Below are the records. List every line holding the word "height".

- - - -

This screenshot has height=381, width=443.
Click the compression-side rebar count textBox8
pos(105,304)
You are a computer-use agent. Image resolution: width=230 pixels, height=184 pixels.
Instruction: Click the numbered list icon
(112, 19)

- - - -

◆ Output for this exercise
This screenshot has height=381, width=443.
You are a computer-use agent. Image resolution: width=230 pixels, height=184 pixels.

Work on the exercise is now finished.